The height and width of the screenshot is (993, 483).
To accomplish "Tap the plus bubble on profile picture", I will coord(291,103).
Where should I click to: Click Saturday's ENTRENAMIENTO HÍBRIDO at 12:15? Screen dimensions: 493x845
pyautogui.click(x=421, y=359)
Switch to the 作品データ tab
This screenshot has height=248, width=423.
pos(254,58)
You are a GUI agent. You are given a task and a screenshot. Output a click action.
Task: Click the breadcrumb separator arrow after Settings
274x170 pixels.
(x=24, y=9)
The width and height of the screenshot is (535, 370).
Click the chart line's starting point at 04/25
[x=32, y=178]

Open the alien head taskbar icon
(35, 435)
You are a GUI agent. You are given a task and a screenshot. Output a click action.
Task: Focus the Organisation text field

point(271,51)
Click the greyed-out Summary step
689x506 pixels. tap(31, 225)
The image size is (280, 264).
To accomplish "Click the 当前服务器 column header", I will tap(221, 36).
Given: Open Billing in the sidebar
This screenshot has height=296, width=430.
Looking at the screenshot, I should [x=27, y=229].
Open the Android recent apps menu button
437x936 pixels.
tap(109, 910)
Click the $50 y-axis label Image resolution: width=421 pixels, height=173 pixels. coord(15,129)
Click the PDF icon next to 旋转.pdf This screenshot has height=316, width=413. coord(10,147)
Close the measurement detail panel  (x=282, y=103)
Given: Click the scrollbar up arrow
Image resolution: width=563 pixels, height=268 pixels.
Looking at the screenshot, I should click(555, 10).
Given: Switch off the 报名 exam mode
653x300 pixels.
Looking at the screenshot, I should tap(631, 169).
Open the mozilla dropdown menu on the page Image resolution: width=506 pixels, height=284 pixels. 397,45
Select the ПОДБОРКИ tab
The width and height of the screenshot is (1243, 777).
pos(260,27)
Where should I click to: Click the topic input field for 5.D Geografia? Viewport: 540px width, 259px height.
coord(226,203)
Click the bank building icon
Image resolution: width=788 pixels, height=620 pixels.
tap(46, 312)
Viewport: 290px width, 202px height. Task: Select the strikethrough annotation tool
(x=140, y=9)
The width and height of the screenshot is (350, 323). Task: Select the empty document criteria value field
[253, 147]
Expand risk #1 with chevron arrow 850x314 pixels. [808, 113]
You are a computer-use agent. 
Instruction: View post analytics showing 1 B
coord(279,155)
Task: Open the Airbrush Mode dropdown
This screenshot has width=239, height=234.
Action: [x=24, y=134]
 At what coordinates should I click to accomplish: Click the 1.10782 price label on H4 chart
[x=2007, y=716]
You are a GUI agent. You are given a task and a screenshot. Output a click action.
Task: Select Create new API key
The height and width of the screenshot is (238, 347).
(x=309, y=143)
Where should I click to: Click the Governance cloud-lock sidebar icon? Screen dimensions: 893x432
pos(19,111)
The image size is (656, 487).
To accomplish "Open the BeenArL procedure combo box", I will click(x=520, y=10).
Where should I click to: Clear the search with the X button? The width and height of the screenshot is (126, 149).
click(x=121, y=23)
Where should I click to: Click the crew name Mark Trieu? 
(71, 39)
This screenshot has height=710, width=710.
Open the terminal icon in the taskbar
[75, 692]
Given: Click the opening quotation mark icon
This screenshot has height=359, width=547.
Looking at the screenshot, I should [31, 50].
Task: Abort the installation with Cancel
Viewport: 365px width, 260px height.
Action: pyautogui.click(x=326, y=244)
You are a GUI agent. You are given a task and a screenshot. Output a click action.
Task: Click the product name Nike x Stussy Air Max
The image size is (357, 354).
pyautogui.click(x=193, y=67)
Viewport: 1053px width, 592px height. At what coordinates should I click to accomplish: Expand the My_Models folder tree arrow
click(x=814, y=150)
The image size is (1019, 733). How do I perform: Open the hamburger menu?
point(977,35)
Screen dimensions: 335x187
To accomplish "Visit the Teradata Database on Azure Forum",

WHAT YOU SHOULD DO:
Only the lines from the one containing "Viewport: 1053px width, 592px" through the end of the data above are wanted, both ends included; restate them word for word.

ANSWER AREA:
Viewport: 1053px width, 592px height. At what coordinates should I click to accomplish: Expand the My_Models folder tree arrow
click(x=814, y=150)
The image size is (1019, 733). How do I perform: Open the hamburger menu?
point(977,35)
Screen dimensions: 335x187
To accomplish "Visit the Teradata Database on Azure Forum",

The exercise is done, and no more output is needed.